Dynamic aspects of insulin action: synchronization of oscillatory glycolysis in isolated perifused rat fat cells by insulin and hydrogen peroxide.

Glucose oxidation to CO2 was investigated in isolated perifused rat epididymal fat cells. Insulin stimulated rates of oxidation up to 30-fold. Multiple pulses of insulin or prolonged perifusion with the hormone led to a time-dependent desensitization of the cells. The action of insulin could be mimicked by H2O2. Reversal of H2O2 effects was associated with a damped oscillation of large initial amplitude.

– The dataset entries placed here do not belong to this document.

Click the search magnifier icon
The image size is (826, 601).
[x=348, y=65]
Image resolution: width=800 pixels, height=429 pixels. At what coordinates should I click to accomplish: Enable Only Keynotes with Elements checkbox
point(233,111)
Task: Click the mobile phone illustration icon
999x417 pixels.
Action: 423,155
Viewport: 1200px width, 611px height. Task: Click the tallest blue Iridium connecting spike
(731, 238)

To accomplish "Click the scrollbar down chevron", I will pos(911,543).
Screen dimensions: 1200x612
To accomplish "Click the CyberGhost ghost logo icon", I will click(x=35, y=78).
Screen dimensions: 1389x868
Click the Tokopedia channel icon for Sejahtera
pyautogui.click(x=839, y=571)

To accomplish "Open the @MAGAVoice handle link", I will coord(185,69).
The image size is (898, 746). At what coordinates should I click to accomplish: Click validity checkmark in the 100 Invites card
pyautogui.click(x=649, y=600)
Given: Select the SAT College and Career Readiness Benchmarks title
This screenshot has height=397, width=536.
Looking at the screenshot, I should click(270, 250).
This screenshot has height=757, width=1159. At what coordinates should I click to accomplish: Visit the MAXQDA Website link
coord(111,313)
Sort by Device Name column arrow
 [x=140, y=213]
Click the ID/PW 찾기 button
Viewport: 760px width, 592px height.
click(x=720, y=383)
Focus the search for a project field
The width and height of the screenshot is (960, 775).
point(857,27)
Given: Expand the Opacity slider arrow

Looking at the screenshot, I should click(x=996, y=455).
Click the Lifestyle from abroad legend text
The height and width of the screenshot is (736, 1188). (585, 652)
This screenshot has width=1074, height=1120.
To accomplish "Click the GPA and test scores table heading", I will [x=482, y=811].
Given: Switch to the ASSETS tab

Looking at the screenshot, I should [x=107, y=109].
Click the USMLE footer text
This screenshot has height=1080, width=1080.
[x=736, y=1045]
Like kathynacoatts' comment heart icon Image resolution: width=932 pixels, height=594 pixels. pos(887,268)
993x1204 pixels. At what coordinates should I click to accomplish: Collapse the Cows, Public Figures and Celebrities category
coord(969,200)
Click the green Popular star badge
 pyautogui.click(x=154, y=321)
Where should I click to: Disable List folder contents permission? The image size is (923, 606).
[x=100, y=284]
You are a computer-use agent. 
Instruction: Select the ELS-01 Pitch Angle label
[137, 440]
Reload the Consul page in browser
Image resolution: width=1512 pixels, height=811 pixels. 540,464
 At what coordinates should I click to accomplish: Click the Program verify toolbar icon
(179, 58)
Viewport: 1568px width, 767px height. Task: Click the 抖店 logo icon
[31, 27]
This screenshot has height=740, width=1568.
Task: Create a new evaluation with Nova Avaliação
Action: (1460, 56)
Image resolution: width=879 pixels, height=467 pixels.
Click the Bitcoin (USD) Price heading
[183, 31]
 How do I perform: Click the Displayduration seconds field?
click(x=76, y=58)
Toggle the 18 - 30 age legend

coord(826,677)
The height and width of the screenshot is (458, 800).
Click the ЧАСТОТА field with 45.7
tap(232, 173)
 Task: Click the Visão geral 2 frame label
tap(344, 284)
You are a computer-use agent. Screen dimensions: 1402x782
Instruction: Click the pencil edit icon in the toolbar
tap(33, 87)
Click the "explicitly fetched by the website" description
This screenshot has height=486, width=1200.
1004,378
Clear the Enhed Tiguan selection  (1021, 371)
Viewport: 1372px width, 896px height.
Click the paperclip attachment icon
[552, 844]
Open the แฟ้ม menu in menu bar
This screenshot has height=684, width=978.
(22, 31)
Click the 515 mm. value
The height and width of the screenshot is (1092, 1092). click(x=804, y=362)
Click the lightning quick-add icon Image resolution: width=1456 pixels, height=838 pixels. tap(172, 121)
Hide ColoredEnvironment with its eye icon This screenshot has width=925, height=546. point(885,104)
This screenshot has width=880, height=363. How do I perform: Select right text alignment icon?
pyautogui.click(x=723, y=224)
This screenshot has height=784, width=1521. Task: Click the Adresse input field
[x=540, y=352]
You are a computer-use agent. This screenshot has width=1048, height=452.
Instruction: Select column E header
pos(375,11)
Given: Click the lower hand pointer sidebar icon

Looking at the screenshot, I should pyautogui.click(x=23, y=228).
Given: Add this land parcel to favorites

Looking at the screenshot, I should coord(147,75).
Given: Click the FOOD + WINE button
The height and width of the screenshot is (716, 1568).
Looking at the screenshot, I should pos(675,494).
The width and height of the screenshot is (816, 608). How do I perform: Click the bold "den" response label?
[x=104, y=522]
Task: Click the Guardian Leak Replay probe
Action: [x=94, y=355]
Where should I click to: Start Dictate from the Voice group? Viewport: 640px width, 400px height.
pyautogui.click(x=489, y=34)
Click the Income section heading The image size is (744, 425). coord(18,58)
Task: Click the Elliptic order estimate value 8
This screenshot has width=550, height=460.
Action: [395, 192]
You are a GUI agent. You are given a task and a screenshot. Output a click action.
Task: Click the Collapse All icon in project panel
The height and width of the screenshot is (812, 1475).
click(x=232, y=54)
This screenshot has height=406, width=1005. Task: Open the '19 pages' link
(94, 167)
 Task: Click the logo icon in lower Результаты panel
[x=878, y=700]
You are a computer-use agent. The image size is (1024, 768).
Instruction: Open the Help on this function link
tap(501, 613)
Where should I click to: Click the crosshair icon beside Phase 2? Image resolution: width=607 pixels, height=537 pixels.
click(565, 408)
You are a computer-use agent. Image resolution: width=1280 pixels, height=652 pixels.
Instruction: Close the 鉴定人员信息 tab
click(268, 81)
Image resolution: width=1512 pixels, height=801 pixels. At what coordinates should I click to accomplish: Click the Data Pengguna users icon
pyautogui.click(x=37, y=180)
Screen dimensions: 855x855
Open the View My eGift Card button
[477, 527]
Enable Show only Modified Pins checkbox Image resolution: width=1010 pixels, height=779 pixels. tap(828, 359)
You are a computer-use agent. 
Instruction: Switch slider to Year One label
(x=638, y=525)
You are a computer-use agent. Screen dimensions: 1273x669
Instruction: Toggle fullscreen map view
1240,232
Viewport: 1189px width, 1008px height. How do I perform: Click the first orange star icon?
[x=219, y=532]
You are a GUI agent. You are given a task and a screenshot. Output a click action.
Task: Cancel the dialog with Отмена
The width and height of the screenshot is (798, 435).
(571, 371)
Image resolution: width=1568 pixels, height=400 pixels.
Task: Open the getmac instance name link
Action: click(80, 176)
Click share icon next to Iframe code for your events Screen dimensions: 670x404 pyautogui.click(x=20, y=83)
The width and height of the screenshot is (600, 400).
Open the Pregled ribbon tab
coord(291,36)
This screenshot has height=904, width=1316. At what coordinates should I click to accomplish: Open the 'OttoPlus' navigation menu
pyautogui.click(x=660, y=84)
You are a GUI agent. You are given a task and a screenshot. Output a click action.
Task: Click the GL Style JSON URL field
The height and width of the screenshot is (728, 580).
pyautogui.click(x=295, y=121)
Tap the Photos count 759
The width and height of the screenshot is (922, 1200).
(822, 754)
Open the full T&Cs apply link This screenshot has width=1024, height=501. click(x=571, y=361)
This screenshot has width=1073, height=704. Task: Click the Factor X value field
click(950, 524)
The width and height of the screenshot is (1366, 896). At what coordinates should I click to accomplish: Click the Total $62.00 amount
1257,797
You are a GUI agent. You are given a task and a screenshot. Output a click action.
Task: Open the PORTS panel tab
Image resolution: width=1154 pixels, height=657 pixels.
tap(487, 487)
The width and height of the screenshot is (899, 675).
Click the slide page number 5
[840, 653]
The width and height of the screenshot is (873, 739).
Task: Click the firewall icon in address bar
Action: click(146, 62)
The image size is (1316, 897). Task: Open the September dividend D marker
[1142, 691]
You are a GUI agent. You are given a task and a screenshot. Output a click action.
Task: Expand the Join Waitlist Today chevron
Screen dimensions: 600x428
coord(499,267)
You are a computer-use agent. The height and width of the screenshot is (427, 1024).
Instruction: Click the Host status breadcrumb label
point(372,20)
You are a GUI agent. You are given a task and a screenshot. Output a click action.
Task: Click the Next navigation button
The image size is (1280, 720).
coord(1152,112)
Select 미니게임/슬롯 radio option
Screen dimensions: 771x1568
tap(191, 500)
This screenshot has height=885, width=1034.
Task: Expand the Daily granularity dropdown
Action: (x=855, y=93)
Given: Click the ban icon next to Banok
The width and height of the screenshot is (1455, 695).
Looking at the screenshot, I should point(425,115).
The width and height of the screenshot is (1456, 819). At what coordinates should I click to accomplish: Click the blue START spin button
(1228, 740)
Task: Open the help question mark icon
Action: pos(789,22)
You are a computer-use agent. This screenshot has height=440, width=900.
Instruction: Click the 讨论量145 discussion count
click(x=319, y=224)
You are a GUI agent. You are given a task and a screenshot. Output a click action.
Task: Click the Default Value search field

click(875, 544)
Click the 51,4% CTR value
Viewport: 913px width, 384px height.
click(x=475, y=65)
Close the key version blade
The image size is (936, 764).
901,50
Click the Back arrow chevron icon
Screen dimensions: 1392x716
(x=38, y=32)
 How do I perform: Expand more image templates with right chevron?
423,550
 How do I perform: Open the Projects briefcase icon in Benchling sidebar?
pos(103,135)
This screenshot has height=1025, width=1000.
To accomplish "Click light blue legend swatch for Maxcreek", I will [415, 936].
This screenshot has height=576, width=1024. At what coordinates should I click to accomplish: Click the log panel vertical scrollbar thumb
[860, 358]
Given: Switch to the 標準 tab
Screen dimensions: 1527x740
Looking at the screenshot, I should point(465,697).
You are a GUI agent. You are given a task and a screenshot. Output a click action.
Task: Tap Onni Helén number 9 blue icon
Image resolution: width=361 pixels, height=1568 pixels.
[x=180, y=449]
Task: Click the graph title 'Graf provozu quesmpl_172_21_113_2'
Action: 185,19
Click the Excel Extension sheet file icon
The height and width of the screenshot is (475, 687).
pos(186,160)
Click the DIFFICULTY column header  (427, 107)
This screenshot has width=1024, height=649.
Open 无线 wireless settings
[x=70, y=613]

Initiation of perifusion with insulin induced rates of glucose oxidation that oscillated around a mean elevated rate with an amplitude of about +/- 4% of the mean, significantly larger than the measurement error. Basal rates did not show clear oscillations. The oscillations after insulin had a statistically significant period of around 14 min. The results were the same with C1- or C6-labeled glucose and occurred in the presence of both 0.275 and 5.5 mM glucose in the perifusion medium. The oscillations were interpreted as the result of insulin- or H2O2-induced synchronization of oscillatory glycolysis by individual fat cells. The similarity of the observed oscillatory period with the period of oscillatory insulin secretion by pancreatic beta cells suggests that oscillatory glycolysis may constitute the internal pacemaker for the latter process.